It would seem that this would place Kreeft—and other former Evangelicals like him—in something of a quandary. If the Catholic Church really is the one true Church that God has established, and if the Pope is the vicar of Christ on earth, then again, how did the basic gospel of salvation ever get so lost in the first place?

Consider the following crucial admission, one according to Kreeft’s own longstanding experience within the Catholic Church:

At Heaven’s gate our entrance ticket, according to Scripture and Church dogma, is not [solely] our good works or our sincerity, but our faith, which glues us to Jesus. He saves us; we do not save ourselves. But I find, incredibly, that 9 out of 10 Catholics do not know this, the absolutely central, core, essential dogma of Christianity. Protestants are right: most Catholics do, in fact, believe a whole other religion. Well over 90% of students I have polled who have 12 years of catechism classes, even Catholic high schools, say they expect to go to Heaven because they tried, or did their best, or had compassionate feelings to everyone, or were sincere. THEY HARDLY EVER MENTION JESUS. ASKED WHY THEY HOPE TO BE SAVED, THEY MENTION ALMOST EVERYTHING EXCEPT THE SAVIOR.[19]

And this is precisely our point—if the Catholic Church really were the one true Church, teaching the one true gospel, the above highly distressing situation could not possibly be the final result. We think the real explanation for this unfortunate situation is what we have argued all along—that the Catholic Church is not the one true Church and therefore does not teach the one true Gospel of salvation by grace through faith alone, but rather a false “gospel” of salvation by works. All its talk of grace is cheap.

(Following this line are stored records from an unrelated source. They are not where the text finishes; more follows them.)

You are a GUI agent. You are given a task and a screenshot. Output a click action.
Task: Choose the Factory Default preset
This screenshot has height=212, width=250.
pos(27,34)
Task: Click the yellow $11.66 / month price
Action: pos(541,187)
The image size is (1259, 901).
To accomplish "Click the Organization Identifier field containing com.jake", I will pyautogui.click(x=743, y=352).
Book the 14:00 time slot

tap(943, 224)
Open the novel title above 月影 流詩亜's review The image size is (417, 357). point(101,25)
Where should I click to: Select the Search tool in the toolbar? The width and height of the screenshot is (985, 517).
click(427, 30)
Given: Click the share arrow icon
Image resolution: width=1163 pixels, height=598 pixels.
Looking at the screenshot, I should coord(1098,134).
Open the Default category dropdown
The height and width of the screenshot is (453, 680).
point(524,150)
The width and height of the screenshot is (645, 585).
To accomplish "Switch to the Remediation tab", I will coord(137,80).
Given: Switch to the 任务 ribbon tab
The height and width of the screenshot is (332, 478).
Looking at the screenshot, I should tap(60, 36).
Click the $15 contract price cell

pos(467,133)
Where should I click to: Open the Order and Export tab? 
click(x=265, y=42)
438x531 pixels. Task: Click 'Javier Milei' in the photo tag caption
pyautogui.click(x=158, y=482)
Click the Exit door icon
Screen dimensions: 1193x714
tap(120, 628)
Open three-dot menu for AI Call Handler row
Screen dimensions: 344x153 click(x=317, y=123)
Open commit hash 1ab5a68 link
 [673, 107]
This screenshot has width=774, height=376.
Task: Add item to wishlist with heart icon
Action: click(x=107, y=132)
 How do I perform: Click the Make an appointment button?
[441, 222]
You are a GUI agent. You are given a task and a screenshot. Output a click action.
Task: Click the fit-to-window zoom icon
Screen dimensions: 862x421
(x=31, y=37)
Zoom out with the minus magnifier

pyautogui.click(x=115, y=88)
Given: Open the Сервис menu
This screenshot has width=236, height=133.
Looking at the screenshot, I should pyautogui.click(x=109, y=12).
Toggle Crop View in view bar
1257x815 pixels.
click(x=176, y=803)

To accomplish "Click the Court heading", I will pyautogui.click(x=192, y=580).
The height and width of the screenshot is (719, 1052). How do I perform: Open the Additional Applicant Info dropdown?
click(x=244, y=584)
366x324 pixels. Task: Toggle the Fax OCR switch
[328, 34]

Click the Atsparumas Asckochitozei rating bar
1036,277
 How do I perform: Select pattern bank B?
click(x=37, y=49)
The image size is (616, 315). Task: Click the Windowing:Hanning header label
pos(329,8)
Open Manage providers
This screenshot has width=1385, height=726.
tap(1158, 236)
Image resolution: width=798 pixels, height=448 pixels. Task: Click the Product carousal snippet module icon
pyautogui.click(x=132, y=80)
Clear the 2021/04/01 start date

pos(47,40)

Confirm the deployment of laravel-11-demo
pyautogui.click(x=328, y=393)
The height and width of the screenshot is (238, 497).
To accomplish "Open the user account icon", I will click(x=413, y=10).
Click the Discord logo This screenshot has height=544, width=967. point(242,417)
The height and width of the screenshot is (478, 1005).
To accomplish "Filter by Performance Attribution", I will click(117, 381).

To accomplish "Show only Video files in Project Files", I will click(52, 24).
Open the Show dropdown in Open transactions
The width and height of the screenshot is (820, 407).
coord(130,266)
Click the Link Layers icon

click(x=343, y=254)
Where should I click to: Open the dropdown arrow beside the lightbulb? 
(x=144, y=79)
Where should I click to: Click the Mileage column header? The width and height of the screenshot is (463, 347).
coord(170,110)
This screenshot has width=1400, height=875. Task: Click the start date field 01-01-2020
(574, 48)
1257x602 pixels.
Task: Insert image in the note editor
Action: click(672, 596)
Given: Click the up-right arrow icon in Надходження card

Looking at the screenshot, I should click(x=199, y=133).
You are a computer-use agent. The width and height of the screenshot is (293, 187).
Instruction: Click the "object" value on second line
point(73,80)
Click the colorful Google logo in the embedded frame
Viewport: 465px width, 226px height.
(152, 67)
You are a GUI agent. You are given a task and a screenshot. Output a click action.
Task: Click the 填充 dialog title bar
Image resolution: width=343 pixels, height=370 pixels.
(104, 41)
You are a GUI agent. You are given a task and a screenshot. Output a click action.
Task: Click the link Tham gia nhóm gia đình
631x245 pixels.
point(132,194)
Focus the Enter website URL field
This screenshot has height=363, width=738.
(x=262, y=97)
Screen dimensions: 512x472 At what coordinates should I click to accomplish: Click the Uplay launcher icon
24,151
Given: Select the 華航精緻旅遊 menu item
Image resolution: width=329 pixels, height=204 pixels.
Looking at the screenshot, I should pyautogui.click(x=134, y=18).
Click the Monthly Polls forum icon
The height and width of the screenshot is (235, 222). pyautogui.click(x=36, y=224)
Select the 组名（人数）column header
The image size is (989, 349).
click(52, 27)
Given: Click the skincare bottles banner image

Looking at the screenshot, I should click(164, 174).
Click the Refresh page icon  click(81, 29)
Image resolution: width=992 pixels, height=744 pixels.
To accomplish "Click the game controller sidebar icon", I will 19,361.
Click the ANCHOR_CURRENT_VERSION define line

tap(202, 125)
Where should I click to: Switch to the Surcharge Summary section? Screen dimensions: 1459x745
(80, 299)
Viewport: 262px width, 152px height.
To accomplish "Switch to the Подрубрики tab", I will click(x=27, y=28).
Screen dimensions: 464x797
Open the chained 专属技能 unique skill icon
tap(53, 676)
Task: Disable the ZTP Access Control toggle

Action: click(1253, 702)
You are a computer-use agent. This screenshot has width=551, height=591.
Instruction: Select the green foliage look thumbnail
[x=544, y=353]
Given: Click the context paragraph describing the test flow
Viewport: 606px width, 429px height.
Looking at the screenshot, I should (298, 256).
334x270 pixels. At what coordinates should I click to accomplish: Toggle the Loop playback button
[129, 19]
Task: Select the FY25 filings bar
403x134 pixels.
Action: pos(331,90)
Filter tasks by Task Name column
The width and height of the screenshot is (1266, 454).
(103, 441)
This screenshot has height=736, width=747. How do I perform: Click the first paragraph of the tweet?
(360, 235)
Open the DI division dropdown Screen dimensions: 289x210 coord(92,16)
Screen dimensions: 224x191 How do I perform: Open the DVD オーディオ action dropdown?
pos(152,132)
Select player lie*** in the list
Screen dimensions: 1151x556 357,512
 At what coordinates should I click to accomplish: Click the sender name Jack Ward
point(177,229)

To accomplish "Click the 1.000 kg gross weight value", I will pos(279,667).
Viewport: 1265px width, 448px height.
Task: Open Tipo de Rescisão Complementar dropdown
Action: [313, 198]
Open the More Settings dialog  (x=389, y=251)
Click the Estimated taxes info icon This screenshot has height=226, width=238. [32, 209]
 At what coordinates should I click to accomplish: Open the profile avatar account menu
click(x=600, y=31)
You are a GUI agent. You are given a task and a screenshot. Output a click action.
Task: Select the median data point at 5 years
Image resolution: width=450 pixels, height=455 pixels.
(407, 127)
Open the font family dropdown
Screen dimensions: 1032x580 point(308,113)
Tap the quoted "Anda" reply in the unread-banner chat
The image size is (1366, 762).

Although Kreeft has been “happy as a Catholic for 26 years now” and says, “I am happy as a child to follow Christ’s vicar on earth everywhere he leads. What he loves, I love; what he leaves, I leave; where he leads, I follow,”[20] the central problem remains.

So, in light of all the above, what do former Evangelicals who are now Catholics do with their allegiance to biblical teaching? Even Kreeft admits that the “serious concern for truth” that he was raised with as a young Evangelical is something that “to this day I find sadly missing in many Catholic circles.”[21]

This is also the issue—the importance of “a serious concern for truth.” People may indeed convert to Catholicism for an almost endless number of reasons. But there is one reason that no one ever gives for joining the Catholic Church. And this is the heart of the matter. It takes us back to the nature of authority and its impor­tance for deciding the issue of religious truth. To our knowledge, no one has ever joined the Catholic Church who honestly accepted biblical inerrancy and has studied the Bible systematically and interpreted it in light of its own teachings consistently rather than Catholic Tradition. Again, no one has ever logically converted to Catholi­cism who has consistently maintained an allegiance to the Bible alone as their sole authority.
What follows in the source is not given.